Narasi video itu menggambarkan kondisi pensiunan yang terkejut saat mengecek ATM atau mobile banking karena saldo bertambah. Disebutkan pula bahwa rapel merupakan hak pensiunan yang tertunda dan kini telah dibayarkan negara melalui PT Taspen, tanpa perlu pengajuan tambahan. Klaim ini memicu rasa penasaran sekaligus harapan di kalangan pensiunan ASN, TNI, Polri, termasuk janda, duda, dan ahli waris.
Namun, di tengah ramainya isu rapel pensiunan cair diam-diam, PT TASPEN (Persero) memberikan penjelasan resmi untuk meluruskan informasi yang berkembang di ruang publik.
TASPEN Luruskan Informasi Rapel Pensiun
PT TASPEN menegaskan bahwa hingga saat ini belum ada keputusan resmi Pemerintah terkait pencairan rapel maupun kenaikan gaji pensiun baru di luar ketentuan yang berlaku. TASPEN menekankan bahwa seluruh kebijakan terkait pensiun sepenuhnya menjadi kewenangan Pemerintah, sementara TASPEN bertugas sebagai pelaksana pembayaran berdasarkan regulasi yang sah.
Apabila terjadi perubahan nominal dana pensiun di rekening peserta, hal tersebut umumnya berkaitan dengan mekanisme pembayaran rutin, penyesuaian administratif tertentu, atau penyelesaian hak yang telah memiliki dasar hukum sebelumnya. Bukan karena kebijakan rapel baru sebagaimana dinarasikan dalam video viral.

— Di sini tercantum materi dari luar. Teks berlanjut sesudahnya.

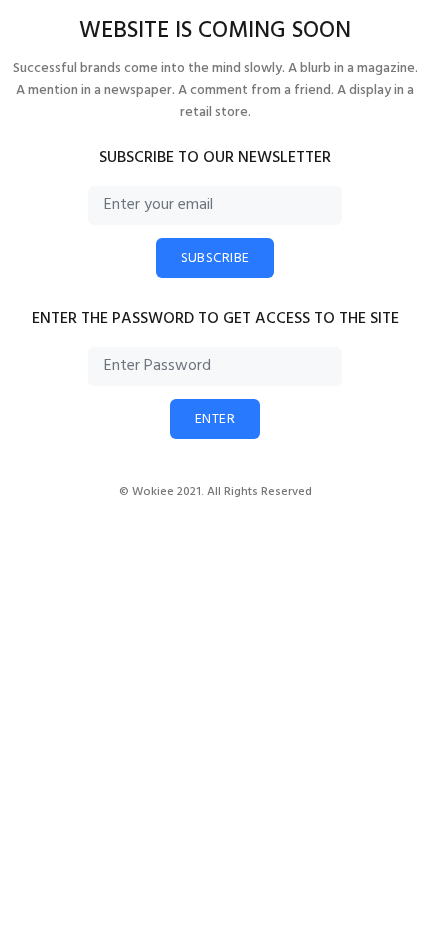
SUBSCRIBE (215, 258)
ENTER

Peran Otentikasi dan Validasi Data
TASPEN menjelaskan bahwa otentikasi data memang menjadi syarat penting dalam sistem pembayaran pensiun saat ini. Pensiunan diwajibkan melakukan otentikasi secara berkala melalui aplikasi Taspen atau bank mitra untuk memastikan data tetap valid. Jika otentikasi belum dilakukan atau mengalami kendala, sistem dapat menunda pencairan, namun tidak menghapus hak pensiunan.
Meski demikian, TASPEN menegaskan bahwa proses otentikasi tidak berkaitan langsung dengan pencairan rapel baru, melainkan bagian dari pengamanan sistem pembayaran pensiun secara umum.
Besaran Dana Tidak Sama Antar Pensiunan
TASPEN juga meluruskan anggapan bahwa semua pensiunan menerima rapel dengan nominal tertentu. Setiap dana pensiun dihitung secara individual berdasarkan gaji pokok terakhir, golongan, masa kerja, serta tunjangan yang melekat. Karena itu, perbedaan saldo antar pensiunan adalah hal wajar dalam sistem pensiun nasional.
Imbauan Waspada Penipuan
Di tengah maraknya isu, TASPEN mengimbau pensiunan agar waspada terhadap penipuan yang mengatasnamakan petugas Taspen atau bank. TASPEN memastikan tidak pernah meminta data pribadi, PIN, maupun kode OTP melalui telepon atau pesan singkat.
Sebagai penutup, TASPEN meminta masyarakat hanya mempercayai informasi dari kanal resmi dan menunggu pengumuman Pemerintah jika memang ada kebijakan baru terkait rapel atau kenaikan pensiun.